Un pensare ri-conoscente. Scritti sulla relazione tra filosofia e teologia

Una pubblicazione di Valentina Gaudiano

E’ appena uscito il prezioso e sostanzioso lavoro culturale che la Prof.ssa Valentina Gaudiano ha dedicato al geniale teologo e filosofo tedesco Klaus Hemmerle, e già autorevoli quotidiani fanno balzare la notizia a piena pagina:” L’Avvenire” dell’8 gennaio c.m. titola “Pensare il sacro: la sfida di Hemmerle” un ampio articolo che riporta ampi stralci della qualificata prefazione al volume firmata da Piero Coda, Preside dell’Istituto Universitario Sophia.

Ultimo frutto della fortunata collana di questo Istituto, “Per-corsi di Sophia”, la poderosa pubblicazione “Un pensare ri-conoscente. Scritti sulla relazione tra filosofia e teologia”, edita a fine 2018 da Città Nuova Editrice e già disponibile nelle librerie, offre una lettura organica di nove testi, articoli e conversazioni di per sé compiuti e autonomi, del vescovo di Acquisgrana, scritti con vero talento linguistico, che si dipanano dal 1966 al 1994. Per ogni singolo testo, presentato in tedesco con traduzione a fronte, viene offerta una cornice introduttiva a carattere storico-editoriale, ne vengono proposte alcune chiavi di lettura con attenzione alle fonti, cui segue a corredo un ricco apparato di note di commento.

Figura centrale per la riflessione sulla relazione tra filosofia e teologia, Klaus Hemmerle le rimette in gioco sviluppando un dialogo appassionato e illuminante tra le due discipline per offrire risposte alla cultura contemporanea. Secondo il metodo fenomenologico, acquisito alla scuola di Freiburg i. B., salvaguardando la necessaria autonomia delle due discipline ne esalta la complementarietà: viene così a scaturirne una ricerca crescente che abbraccia il dialogo tra sacro e pensiero, quello tra verità e testimonianza, la questione del tempo e della Trinità, il rapporto tra verità e amore, fino alla domanda centrale del pensare e del suo relazionarsi con l’evento della rivelazione e con la fede.
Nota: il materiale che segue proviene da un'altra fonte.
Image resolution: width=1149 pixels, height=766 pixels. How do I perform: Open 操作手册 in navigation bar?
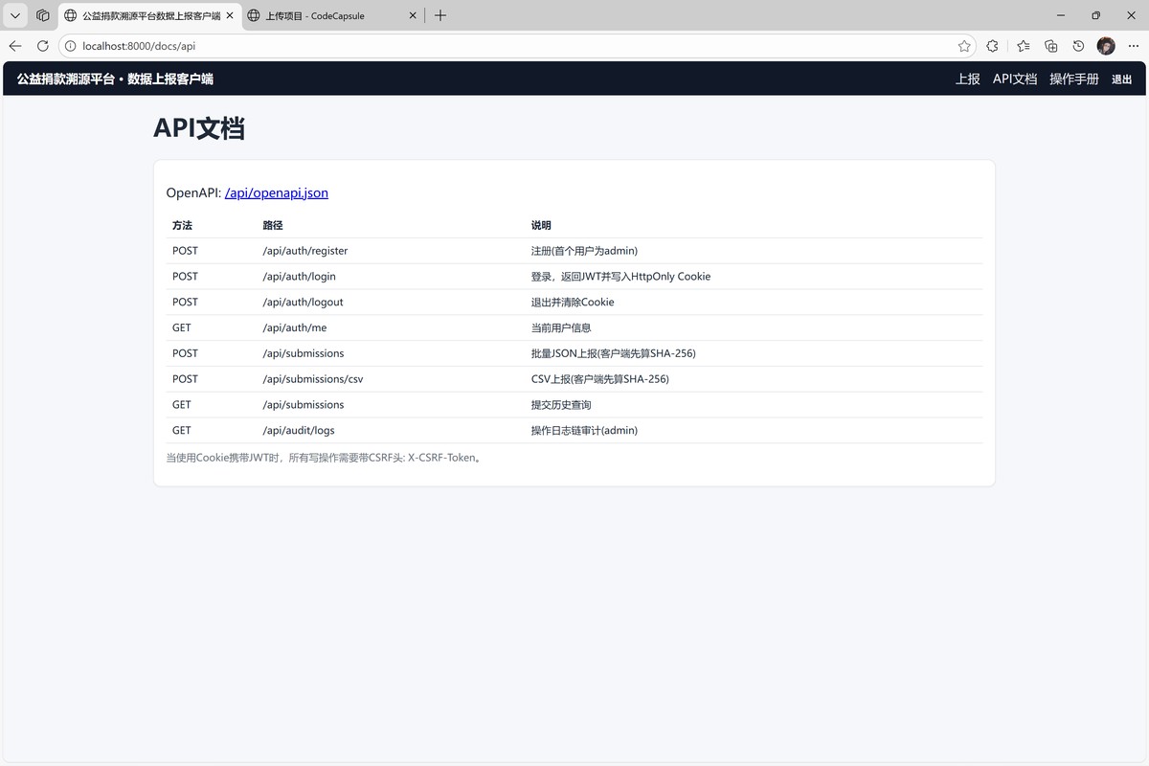click(1073, 79)
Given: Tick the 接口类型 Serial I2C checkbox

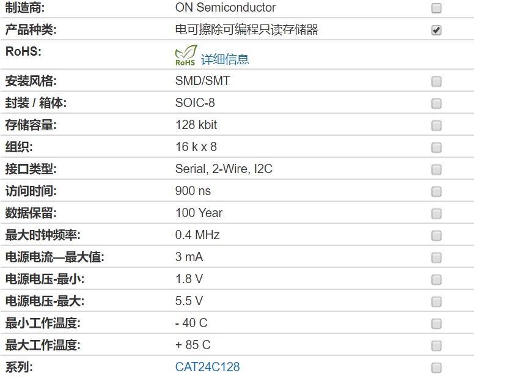Looking at the screenshot, I should click(x=436, y=169).
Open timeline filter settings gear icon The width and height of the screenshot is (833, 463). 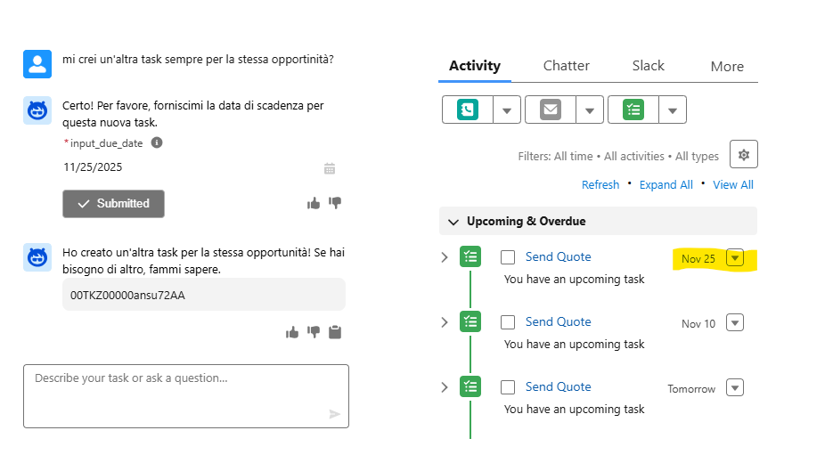[743, 155]
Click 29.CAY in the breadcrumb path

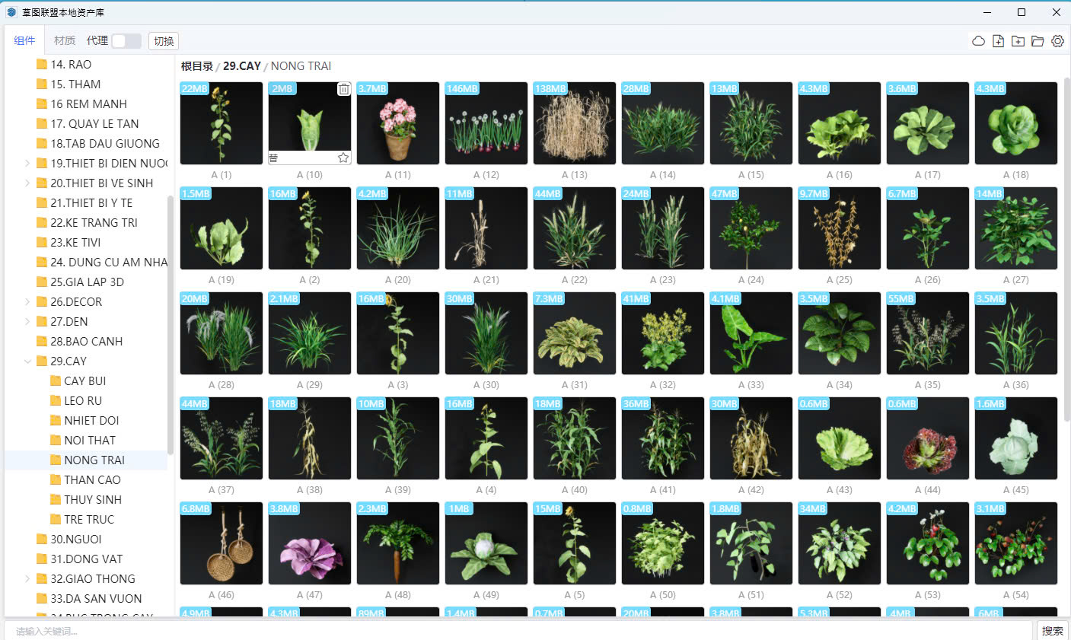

Come conclude nella prefazione Piero Coda: “Valentina Gaudiano ci offre il dono prezioso di poter ripercorrere qualche tratto significativo, e in alcuni momenti ( come accade soprattutto nel primo saggio: Das Heilige und das Denken) persino decisivo dell’avventura di pensiero di Hemmerle. Consegnandocela con rigore storico e speculativo e puntuale documentazione, nella sua intatta vitalità e provocante virtualità. E insieme non possiamo non registrare con gioia l’apparire di questa ricca silloge, così puntualmente commentata, nella collana Per-corsi di Sophia. All’Istituto Universitario Sophia, infatti, l’eredità del pensiero di Hemmerle vuol essere creativamente custodita e trafficata in ciò che schiettamente rappresenta: per innervare della luce che si sprigiona dal dialogo tra la teologia e la filosofia (e le altre scienze), nello spazio descritto dalla Rivelazione di Dio Trinità, l’interpretazione performativa del pensare il senso dell’essere secondo quella verità – direbbe Hemmerle – che è pericoreticamente una cosa sola con l’amore”.

Si pone nell’ottica di questo impegno di approfondimento il prossimo convegno hemmerliano, che si terrà all’Istituto Universitario Sophia il 3 e 4 maggio prossimi, dal titolo “Maschile e femminile in relazione. Prospettive antropologiche in dialogo con Klaus Hemmerle.; un convegno rivolto al mondo accademico ed ecclesiastico nazionale ed internazionale, a studiosi, ricercatori, studenti e a quanti siano interessati alle tematiche affrontate, per continuare lo scavo intellettuale attorno a questa straordinaria personalità.